▸ **What you are asked to do**
Provide a verbatim copy of the data below.

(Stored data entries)
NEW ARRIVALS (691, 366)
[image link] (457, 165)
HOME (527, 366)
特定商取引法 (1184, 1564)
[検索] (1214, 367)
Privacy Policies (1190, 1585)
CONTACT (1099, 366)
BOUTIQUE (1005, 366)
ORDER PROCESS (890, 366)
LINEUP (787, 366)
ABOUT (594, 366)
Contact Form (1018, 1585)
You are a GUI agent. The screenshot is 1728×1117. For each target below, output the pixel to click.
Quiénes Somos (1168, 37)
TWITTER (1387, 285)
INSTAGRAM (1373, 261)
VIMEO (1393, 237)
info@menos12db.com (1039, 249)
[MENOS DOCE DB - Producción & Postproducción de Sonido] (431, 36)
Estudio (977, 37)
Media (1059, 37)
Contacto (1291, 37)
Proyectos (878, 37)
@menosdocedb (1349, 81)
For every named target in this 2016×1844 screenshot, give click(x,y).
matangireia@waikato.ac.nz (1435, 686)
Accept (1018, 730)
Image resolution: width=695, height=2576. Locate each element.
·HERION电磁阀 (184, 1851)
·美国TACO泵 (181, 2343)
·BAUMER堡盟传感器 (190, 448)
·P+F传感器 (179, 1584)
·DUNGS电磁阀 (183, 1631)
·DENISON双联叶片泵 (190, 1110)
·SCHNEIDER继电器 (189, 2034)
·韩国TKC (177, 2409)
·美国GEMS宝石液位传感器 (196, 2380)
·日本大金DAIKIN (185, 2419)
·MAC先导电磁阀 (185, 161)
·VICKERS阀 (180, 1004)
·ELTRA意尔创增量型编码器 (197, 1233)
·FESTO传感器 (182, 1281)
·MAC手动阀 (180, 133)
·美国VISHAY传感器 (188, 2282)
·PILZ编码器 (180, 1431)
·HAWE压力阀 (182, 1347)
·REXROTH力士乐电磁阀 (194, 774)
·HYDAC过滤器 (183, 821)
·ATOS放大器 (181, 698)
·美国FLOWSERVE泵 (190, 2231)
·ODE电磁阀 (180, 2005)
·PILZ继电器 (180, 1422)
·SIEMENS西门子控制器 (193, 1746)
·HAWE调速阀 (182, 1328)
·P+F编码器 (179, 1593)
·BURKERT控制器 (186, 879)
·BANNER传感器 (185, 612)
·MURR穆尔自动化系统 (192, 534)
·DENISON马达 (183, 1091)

▸ **Written response**
NEW ARRIVALS (691, 366)
[image link] (457, 165)
HOME (527, 366)
特定商取引法 (1184, 1564)
[検索] (1214, 367)
Privacy Policies (1190, 1585)
CONTACT (1099, 366)
BOUTIQUE (1005, 366)
ORDER PROCESS (890, 366)
LINEUP (787, 366)
ABOUT (594, 366)
Contact Form (1018, 1585)
You are a GUI agent. The screenshot is 1728×1117. For each target below, output the pixel to click.
Quiénes Somos (1168, 37)
TWITTER (1387, 285)
INSTAGRAM (1373, 261)
VIMEO (1393, 237)
info@menos12db.com (1039, 249)
[MENOS DOCE DB - Producción & Postproducción de Sonido] (431, 36)
Estudio (977, 37)
Media (1059, 37)
Contacto (1291, 37)
Proyectos (878, 37)
@menosdocedb (1349, 81)
For every named target in this 2016×1844 screenshot, give click(x,y).
matangireia@waikato.ac.nz (1435, 686)
Accept (1018, 730)
Image resolution: width=695, height=2576. Locate each element.
·HERION电磁阀 (184, 1851)
·美国TACO泵 (181, 2343)
·BAUMER堡盟传感器 (190, 448)
·P+F传感器 (179, 1584)
·DUNGS电磁阀 (183, 1631)
·DENISON双联叶片泵 (190, 1110)
·SCHNEIDER继电器 (189, 2034)
·韩国TKC (177, 2409)
·美国GEMS宝石液位传感器 (196, 2380)
·日本大金DAIKIN (185, 2419)
·MAC先导电磁阀 (185, 161)
·VICKERS阀 (180, 1004)
·ELTRA意尔创增量型编码器 (197, 1233)
·FESTO传感器 (182, 1281)
·MAC手动阀 (180, 133)
·美国VISHAY传感器 (188, 2282)
·PILZ编码器 (180, 1431)
·HAWE压力阀 (182, 1347)
·REXROTH力士乐电磁阀 (194, 774)
·HYDAC过滤器 (183, 821)
·ATOS放大器 (181, 698)
·美国FLOWSERVE泵 (190, 2231)
·ODE电磁阀 (180, 2005)
·PILZ继电器 (180, 1422)
·SIEMENS西门子控制器 (193, 1746)
·HAWE调速阀 (182, 1328)
·P+F编码器 (179, 1593)
·BURKERT控制器 (186, 879)
·BANNER传感器 (185, 612)
·MURR穆尔自动化系统 (192, 534)
·DENISON马达 (183, 1091)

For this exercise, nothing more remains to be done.